The next section is another one of the overlooked pieces of a fantasy campaign: Domains. No, not Clerical Domains, land ownership. This section is eighteen pages detailing the dynamics of ruling a land and its people for those players that wish to do something like that. After that, you will find an optional character class: the Psion, another 5 pages of Unique Features (similar to D&D Feats) that your characters can take at various levels to further customize your build. Following this, there are a couple of pages of alternate rules, such as using actual experience points for advancement rather than doing session advances. (Not something I prefer, but to each their own).
Following that is a revision of the Dark and Dangerous Magic table from the core rules.

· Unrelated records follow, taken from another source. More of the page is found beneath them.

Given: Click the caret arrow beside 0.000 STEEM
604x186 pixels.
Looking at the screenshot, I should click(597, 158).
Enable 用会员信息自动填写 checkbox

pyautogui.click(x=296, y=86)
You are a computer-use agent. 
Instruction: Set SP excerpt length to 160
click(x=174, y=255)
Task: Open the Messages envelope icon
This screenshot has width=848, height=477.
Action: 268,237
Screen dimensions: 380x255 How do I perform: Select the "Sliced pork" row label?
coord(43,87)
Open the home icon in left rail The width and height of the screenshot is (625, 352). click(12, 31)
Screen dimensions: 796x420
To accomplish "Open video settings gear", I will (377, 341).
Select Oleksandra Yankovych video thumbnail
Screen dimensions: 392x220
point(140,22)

Called “Perilous Magic”, this is, as Stephen describes, “for those settings better suited to less ‘dark’ – but no less dangerous – magical mishaps.” There is a table for Minor Charms that a GM can use, and then there is a section on Major Items (heavy-duty magical items) that refer to the Midlands Low Magic Sandbox Setting but can be easily reskinned for other fantasy worlds. He gives 38 pages of magical items and what they do, a really phenomenal addition to the book and some great quest MacGuffins. Finally, there are 43 new pages of monsters to add to the 37 in the Core rulebook. With short but effective stat blocks and descriptions, there is a ton of useful options for a GM to drop in to surprise their players.
Honestly, I don’t really have any criticisms of this book except perhaps: “More”. The first thing that comes to mind would be an expansion of some random generation tables that we found in the core book. For instance, there is a Dungeon Room Generator in the core book. Perhaps one could take and expand this idea to something like the Jade Colossus Ruin Generator from Numenera or products like AEG’s Ultimate Toolbox. There is no need to limit it to dungeons either. One could imagine doing something like that for a wilderness exploration as well. I suppose my point is that anything one can do to help a GM react to their players on the fly is, to me, useful content. The ideas do not need to be fully fleshed-out, but enough to hook on to and run with would be valuable.

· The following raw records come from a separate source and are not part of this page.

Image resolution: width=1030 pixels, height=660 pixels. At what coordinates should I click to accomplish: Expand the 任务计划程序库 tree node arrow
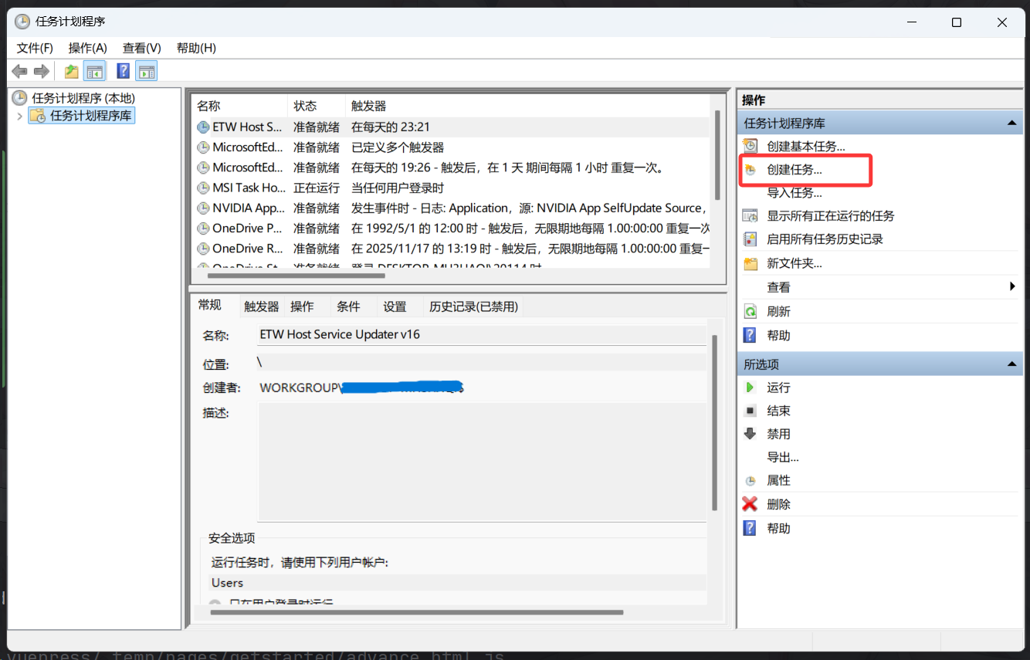point(19,116)
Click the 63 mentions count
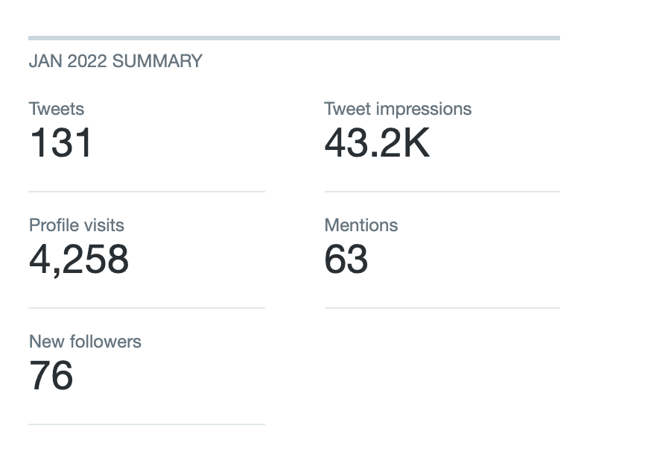The image size is (651, 452). coord(346,259)
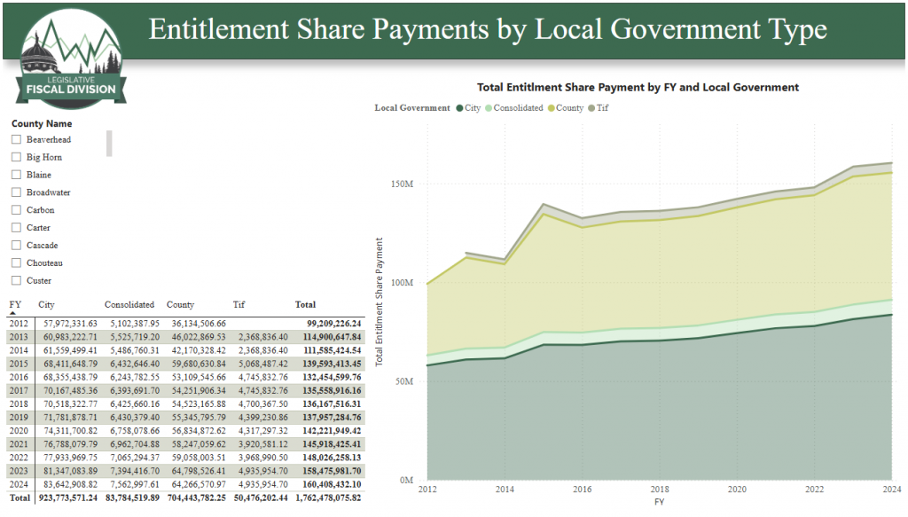Tick the Custer county checkbox

pos(15,281)
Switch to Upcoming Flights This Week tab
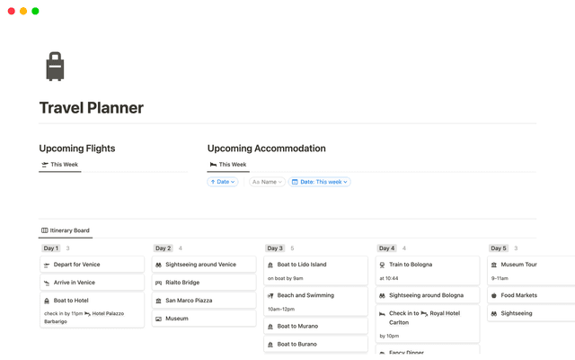This screenshot has height=360, width=575. (59, 165)
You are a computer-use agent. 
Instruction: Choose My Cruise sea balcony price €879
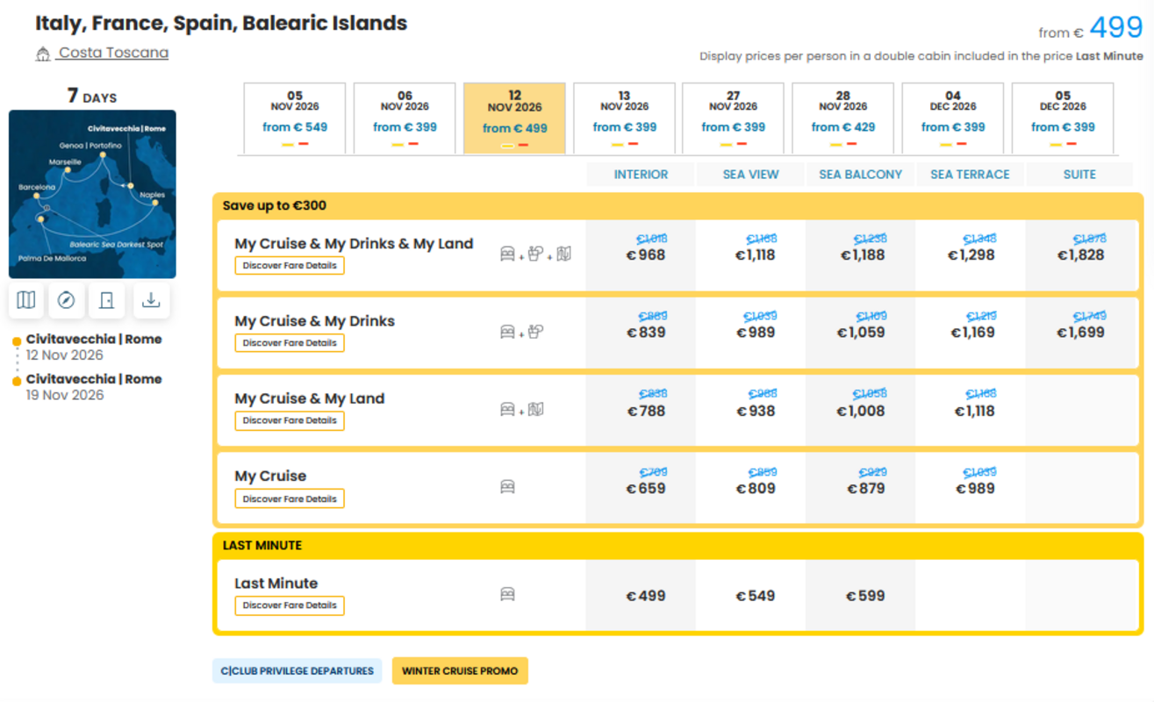[861, 489]
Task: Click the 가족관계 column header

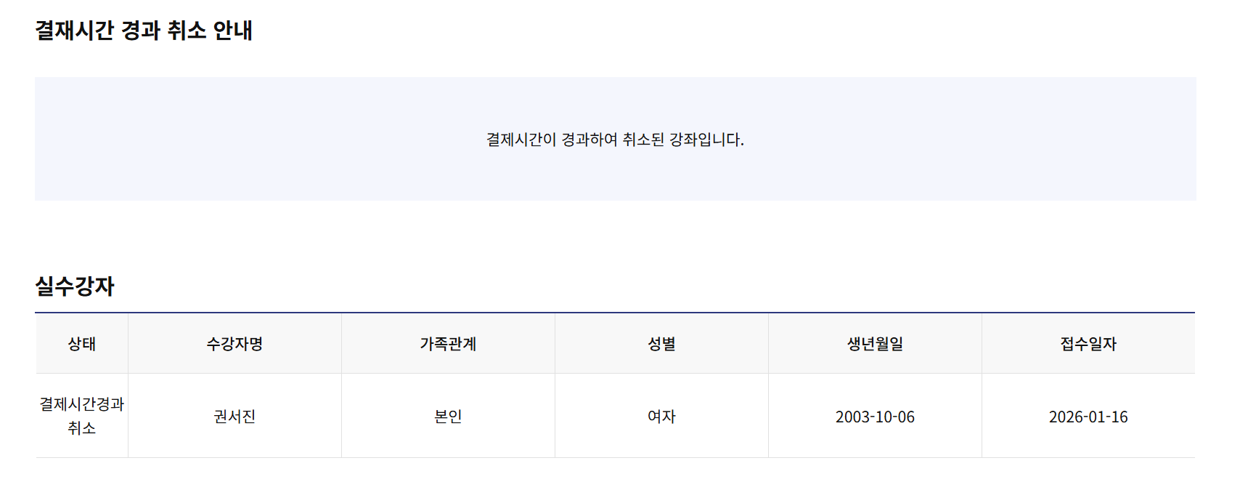Action: (x=448, y=344)
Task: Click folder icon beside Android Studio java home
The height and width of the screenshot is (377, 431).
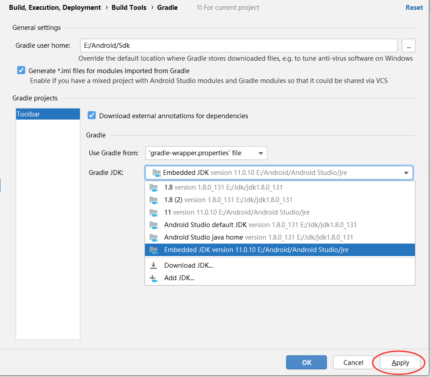Action: [153, 237]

At this point, Joann and I have played two sessions of Low Fantasy Gaming, with John Pollack (Mr. Mean Speaks!) running it and a couple of other players. It plays fast and hard at lower levels and seems to even out a little as we level up. The additional options in Low Fantasy Gaming Companion are interesting and add quite a bit of variation in flavor to the game, offering a multitude of different experiences to a GMs repertoire. Want to check out Low Fantasy Gaming for yourself? Pickpocket Press has released the original edition of the PDF absolutely FREE on their website. You can download it HERE. You can get the books Print on Demand or the other PDF’s on DriveThruRPG Pickpocket Press has a ton of free resources available on their website. We at Angel’s Citadel highly recommend them and their products. Stephen is a great guy and puts out excellent product that is absolutely worth the time it takes to look at. Happy gaming!